Un concessionnaire qui vend en même temps une voiture, un crédit à la consommation pour la financer et une assurance automobile, voilà un "tableau" qui n'est pas banal !.
Un établissement financier qui fait signer le même jour un crédit immobilier, une assurance multirisques habitation et une garantie contre les accidents de la vie, voilà une pratique bien "curieuse" ! De même,. vous venez d'acheter un nouveau téléphone portable dans une boutique, et vous repartez avec une assurance contre la perte et le vol... Tous ces exemples de
« ventes concomitantes » réalisées dans un même lieu d’achat constituent des pratiques de plus en plus courantes… qui ne sont toutefois pas sans risque.
Pourtantt, s’engager à la légère est, en général, source de mauvaises surprises. En effet, dans l’hypothèse où vous refusez finalement le crédit pendant le délai de rétractation ou de réflexion, vous restez la plupart du temps lié aux autres contrats souscrits : vous devrez donc vous acquitter des sommes exigées. Et vous aurez parfois un an à attendre avant de pouvoir résilier.
Des exceptions existent
Il y a bien sûr des exceptions : l’assurance d’un crédit « tombe » avec le refus du crédit ; un délai de rétractation de trente jours est prévu dans le cas d’une assurance- vie ; un délai de quatorze jours existe en cas de vente à distance d’un service financier ; et ainsi de suite. Mais acheter un bien ou prendre un crédit sur un lieu de vente tout en s’engageant à la légère dans d’autres contrats, en règle générale, est source de mauvaises surprises. Des pratiques que le droit n’interdit pas automatiquement car seul un juge peut dire si elles constituent des pratiques commerciales déloyales au regard de l’article L. 120-1 du code de la consommation. Ce dernier a transposé la directive 2005/29/CE du 11 mai 2005, qui contient une liste « à caractère restrictif » des pratiques commerciales réputées déloyales en toutes circonstances – et les ventes concomitantes n’y figurent pas. Pourtant, des consommateurs peu vigilants repartent parfois d’un lieu de vente avec des produits d’assurance dont ils n’ont pas besoin… sans même avoir conscience qu’ils avaient signé plusieurs contrats.

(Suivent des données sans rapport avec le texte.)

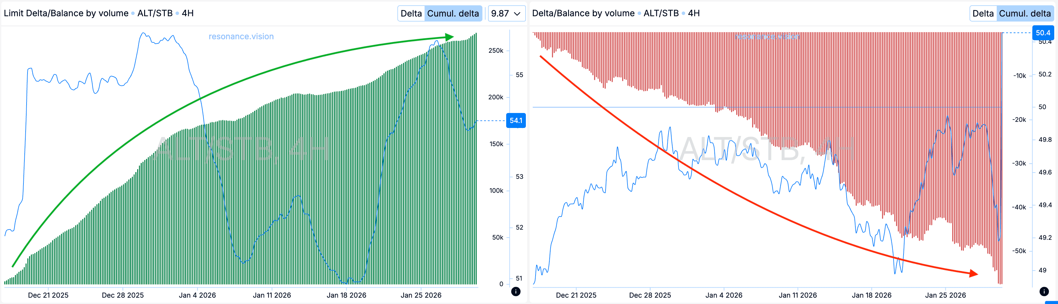
Task: Click the -30k level on the right delta axis
Action: pos(1019,163)

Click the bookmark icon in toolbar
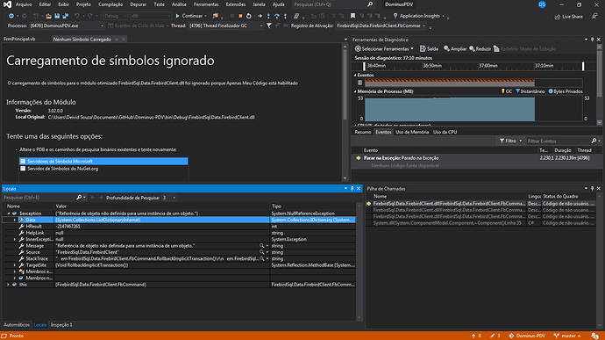(x=352, y=16)
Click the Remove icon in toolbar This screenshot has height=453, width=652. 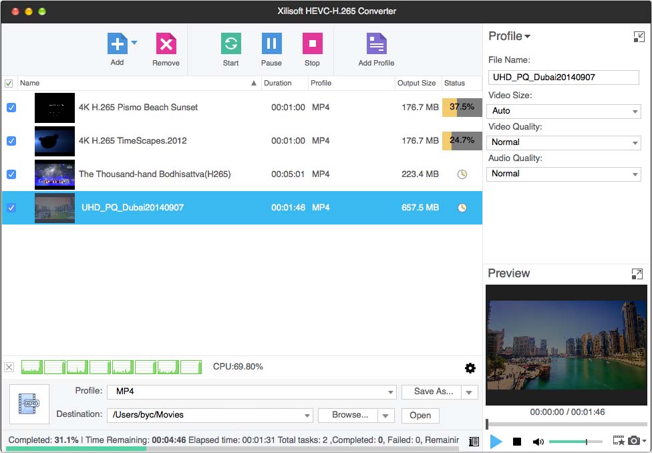[166, 45]
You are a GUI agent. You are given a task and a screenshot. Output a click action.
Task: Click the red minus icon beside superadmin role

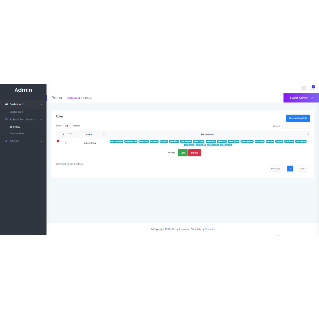pyautogui.click(x=58, y=141)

Mais d’autres sont attirés par les promotions ou taux préférentiels offerts en cas de souscription groupée.
Améliorer les méthodes commerciales
Dans ces circonstances, une amélioration des méthodes commerciales lors des ventes concomitantes serait la bienvenue. C’est l’objet d’un avis rendu le 4 mai par le Comité consultatif du secteur financier (CCSF). Il recommande une meilleure formation des professionnels des établissements de crédit et entreprises d’assurances ou intermédiaires. Le Comité souhaite aussi que le professionnel « s’enquière des différents produits dont le client dispose déjà » et présente clairement le « prix de chaque service ». Enfin, le CCSF note à juste titre que les délais de réflexion ou de rétractation ne sont pas homogènes ; il aimerait donc que le consommateur « puisse prendre suffisamment de temps avant de s’engager définitivement sur chacun des produits qui lui sont proposés ». Au-delà du conseil de bon sens, certains juristes ne seraient pas mécontents que la réglementation évolue.